Examples of the typical types of unclaimed property include:
- Unclaimed bond interest and stock dividends
- Uncashed checks and payroll wages
- Unclaimed insurance benefits
Unclaimed property has not been a significant problem for contractors in the past, but an increasing number of contractors are finding themselves subject to unclaimed property audits by state agencies. Therefore, contractors should understand what kinds of unclaimed property they may have, and how to comply with state laws.
What happens if I don’t submit unclaimed property to the state?
The amount of time a company can hold property before it is considered abandoned and must be remitted to the state vary by state. The company must try to contact the property owner by letter 60 to 120 days before the expiration period, and if it cannot find the owner, it must submit unclaimed property returns in the state of the last known owner.
Each state has a program that aims to return property to the proper owner. Before the property is claimed, the state holds the property and is entitled to the interest that it generates. Further, the majority of the property is never claimed by its rightful owners. When the property remains unclaimed, it stays in the state’s fund with the purported goal of benefitting state residents.
Audits and the statute of limitations
Due to increasing budget deficits, states have increased enforcement of unclaimed property regulations, and have started using third-party auditors to conduct those audits. These third-party auditors are often paid on a contingency fee basis, and conduct audits on behalf of multiple states at one time.
Audits are further complicated by the fact that there is no statute of limitations on unclaimed property procedures. Most states limit the time period that companies can be liable for unclaimed property to the previous 10 or 20 years, although many states may increase this time period if no ownership records can be found.
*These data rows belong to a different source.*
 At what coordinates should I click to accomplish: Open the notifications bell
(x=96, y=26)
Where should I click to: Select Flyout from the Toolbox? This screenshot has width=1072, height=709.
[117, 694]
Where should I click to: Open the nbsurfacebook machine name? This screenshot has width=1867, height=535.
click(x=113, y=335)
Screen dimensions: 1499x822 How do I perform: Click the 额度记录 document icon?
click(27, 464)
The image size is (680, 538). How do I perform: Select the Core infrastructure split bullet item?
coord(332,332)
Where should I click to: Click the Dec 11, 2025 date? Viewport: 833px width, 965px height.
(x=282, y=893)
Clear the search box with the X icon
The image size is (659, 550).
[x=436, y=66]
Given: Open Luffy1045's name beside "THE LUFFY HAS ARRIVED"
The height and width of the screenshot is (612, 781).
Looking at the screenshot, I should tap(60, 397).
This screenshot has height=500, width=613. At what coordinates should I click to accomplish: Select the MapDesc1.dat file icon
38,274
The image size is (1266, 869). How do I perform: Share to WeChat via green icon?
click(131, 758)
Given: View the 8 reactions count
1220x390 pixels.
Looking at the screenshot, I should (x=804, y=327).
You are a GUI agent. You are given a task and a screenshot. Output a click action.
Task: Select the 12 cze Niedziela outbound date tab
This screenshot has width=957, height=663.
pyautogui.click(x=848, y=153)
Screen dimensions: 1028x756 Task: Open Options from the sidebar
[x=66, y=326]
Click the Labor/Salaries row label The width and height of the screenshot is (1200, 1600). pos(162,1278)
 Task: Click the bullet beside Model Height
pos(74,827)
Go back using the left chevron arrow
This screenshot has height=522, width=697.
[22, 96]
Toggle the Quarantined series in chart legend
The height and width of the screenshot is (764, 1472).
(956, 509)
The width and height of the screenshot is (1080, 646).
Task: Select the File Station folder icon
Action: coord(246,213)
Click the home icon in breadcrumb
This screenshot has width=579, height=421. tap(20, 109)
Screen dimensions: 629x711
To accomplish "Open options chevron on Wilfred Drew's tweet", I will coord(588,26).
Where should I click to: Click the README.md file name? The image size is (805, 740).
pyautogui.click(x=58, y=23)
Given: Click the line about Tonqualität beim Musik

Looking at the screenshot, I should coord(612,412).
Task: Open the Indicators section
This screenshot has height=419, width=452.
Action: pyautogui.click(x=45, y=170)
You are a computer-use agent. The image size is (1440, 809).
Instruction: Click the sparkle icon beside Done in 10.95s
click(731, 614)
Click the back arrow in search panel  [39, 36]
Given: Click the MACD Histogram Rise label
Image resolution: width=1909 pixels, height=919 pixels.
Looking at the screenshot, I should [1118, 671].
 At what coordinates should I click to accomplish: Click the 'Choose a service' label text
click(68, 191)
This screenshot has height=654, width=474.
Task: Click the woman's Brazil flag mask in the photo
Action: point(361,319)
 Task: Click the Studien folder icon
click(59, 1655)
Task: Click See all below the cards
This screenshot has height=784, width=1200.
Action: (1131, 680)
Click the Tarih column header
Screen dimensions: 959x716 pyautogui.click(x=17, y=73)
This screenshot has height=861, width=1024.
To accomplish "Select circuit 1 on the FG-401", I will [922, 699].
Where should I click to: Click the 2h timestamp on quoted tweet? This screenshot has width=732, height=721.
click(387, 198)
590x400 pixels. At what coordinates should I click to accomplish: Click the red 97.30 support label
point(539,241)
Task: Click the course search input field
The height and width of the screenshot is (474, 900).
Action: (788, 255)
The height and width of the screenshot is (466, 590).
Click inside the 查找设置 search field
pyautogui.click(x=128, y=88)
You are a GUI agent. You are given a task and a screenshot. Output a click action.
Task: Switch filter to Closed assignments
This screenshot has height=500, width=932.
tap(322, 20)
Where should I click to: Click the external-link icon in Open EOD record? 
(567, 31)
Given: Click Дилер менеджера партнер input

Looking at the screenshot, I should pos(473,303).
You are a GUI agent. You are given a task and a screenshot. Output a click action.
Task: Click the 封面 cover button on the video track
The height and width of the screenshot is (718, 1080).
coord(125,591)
This can be problematic because most companies do not retain financial records of its employees this far back. In the absence of records, auditors can estimate when the company took ownership of the property — and this may stretch as far back as the company’s date of formation. The company then has no means of proving that these calculations are inaccurate and are forced to settle with the auditors to avoid costly litigation.
Additionally, because unclaimed property is not technically considered taxes, a company does not need to have nexus with a state to be subjected to its unclaimed property rules. Many businesses don’t realize that they may have unclaimed property obligations in states where they are not paying taxes. Therefore, the potential liability arising from unclaimed property issues and potential audits can be substantial.
How do I comply with laws?
Contractors need to be proactive in identifying unclaimed property and complying with the applicable laws. They can find unclaimed property by reviewing records and identifying outstanding checks or dated credit balances. Further, businesses can prevent issues with unclaimed property by notifying previous and current staff and clients of a change of address, communicating with property owners, and promptly updating business record systems.
Ignoring unclaimed property issues will not make them disappear. These obligations can grow significantly because there is no statute of limitations. If you discover that you may have an unclaimed property liability, a voluntary disclosure agreement or other amnesty programs could help you manage your liability and become compliant with the various state unclaimed property programs. Your tax advisor can also help determine your potential exposure to unclaimed property risk and implement policies, procedures, and internal controls to reduce the risk.